BEGIN RECORDED DATA
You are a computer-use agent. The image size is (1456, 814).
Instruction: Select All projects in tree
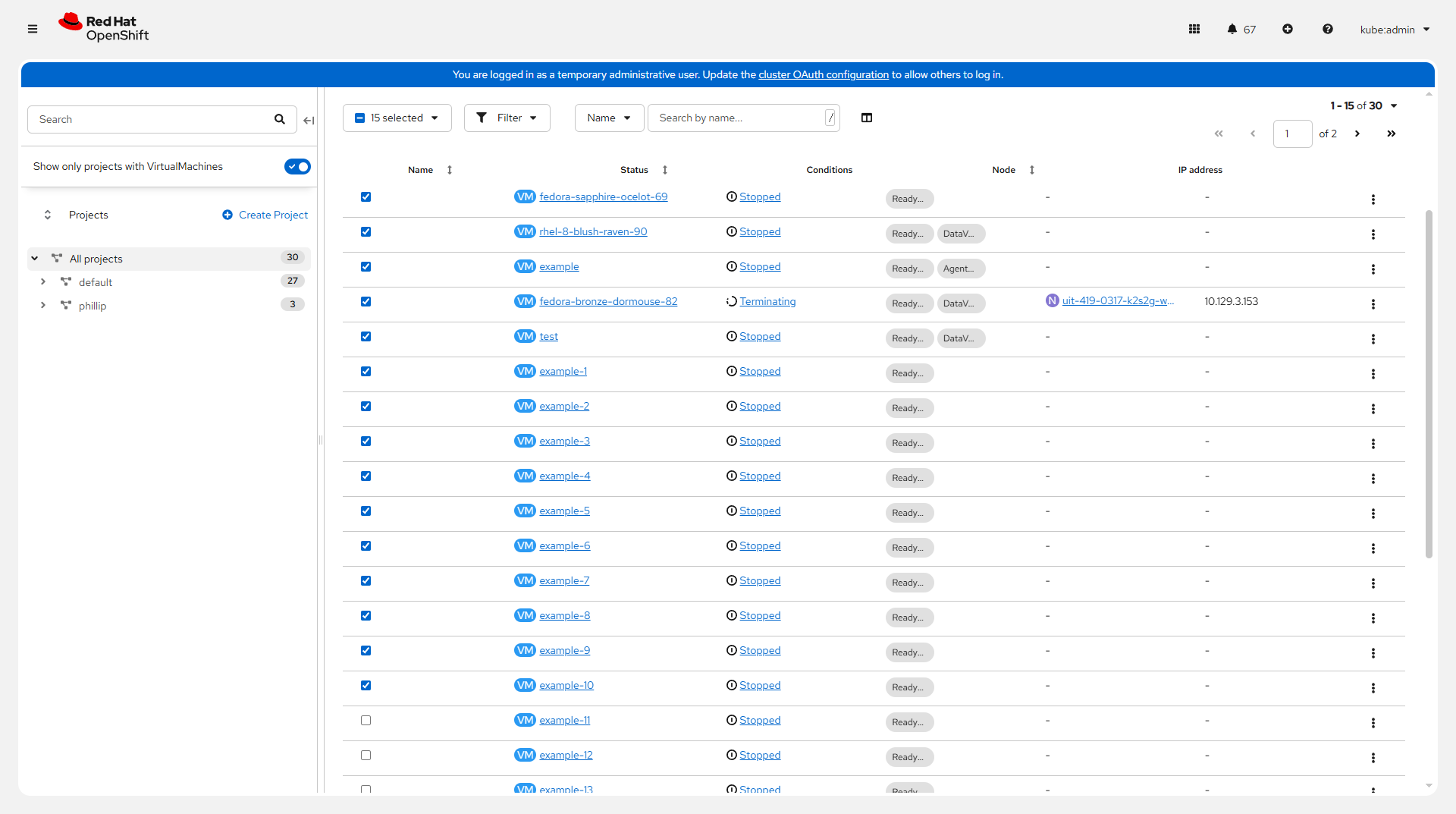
END RECORDED DATA
BEGIN RECORDED DATA
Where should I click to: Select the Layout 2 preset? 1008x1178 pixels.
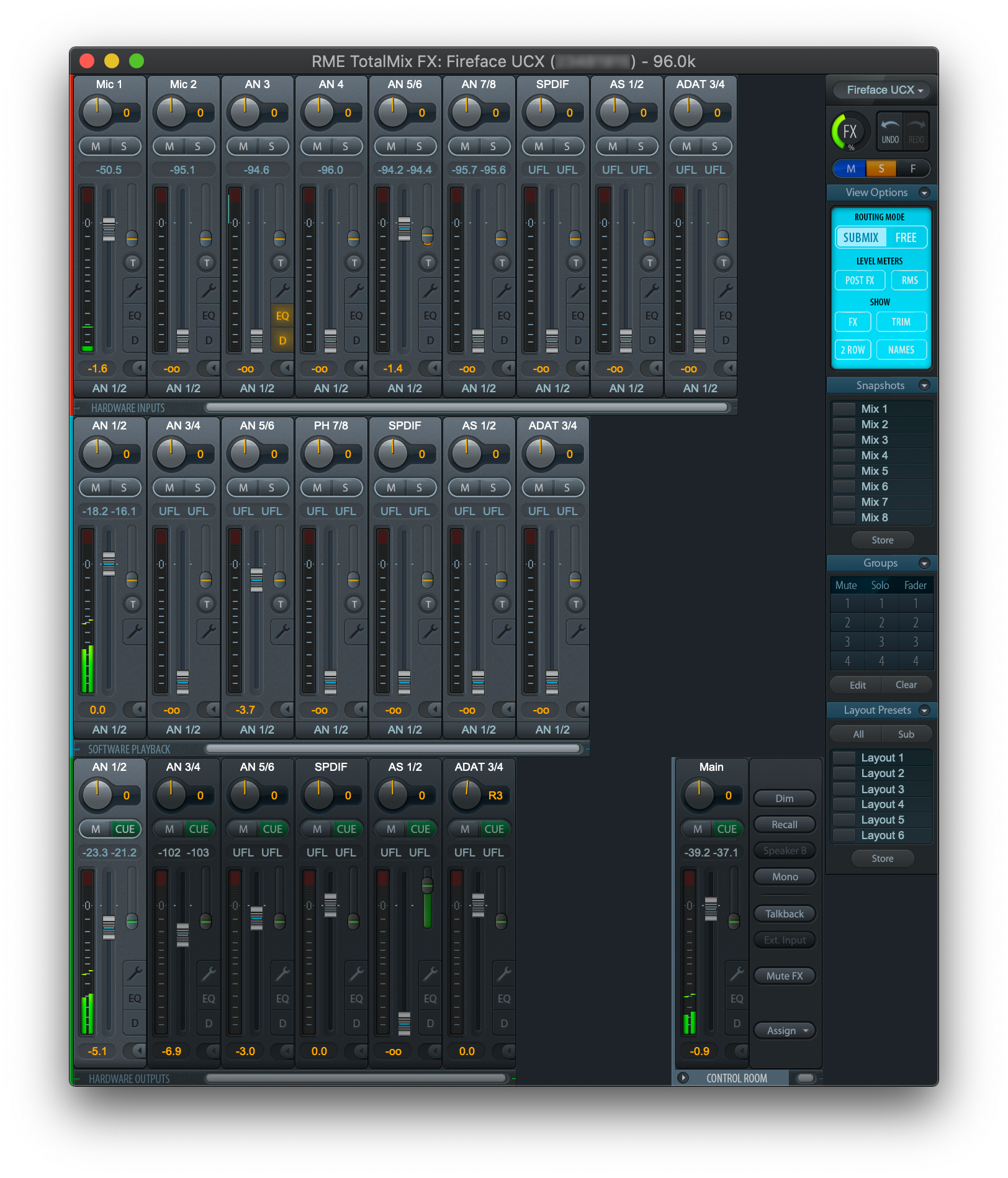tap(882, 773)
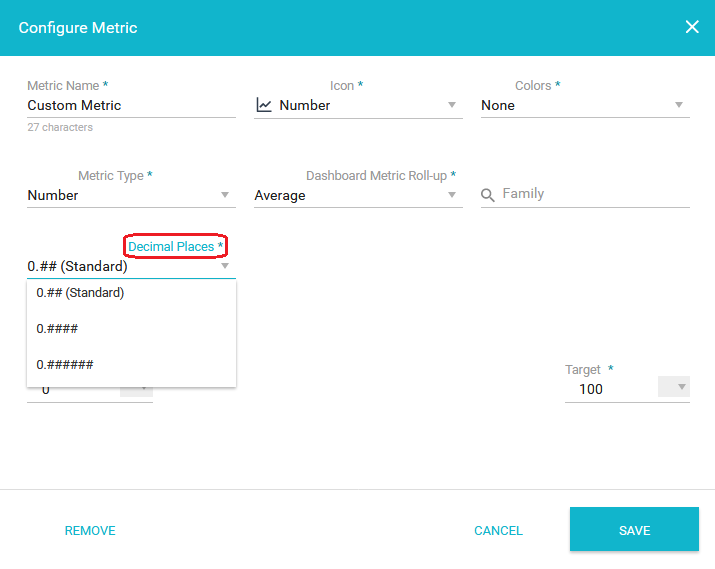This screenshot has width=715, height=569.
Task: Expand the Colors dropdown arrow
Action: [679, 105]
END RECORDED DATA
▸ TASK ITEM: Looking at the data above, write out exactly the lines that start at the one containing "You are a computer-use" and end at the one containing "Instruction: Select All projects in tree"; include both and nothing beyond.

▸ ANSWER TO THE EXERCISE:
You are a computer-use agent. The image size is (1456, 814).
Instruction: Select All projects in tree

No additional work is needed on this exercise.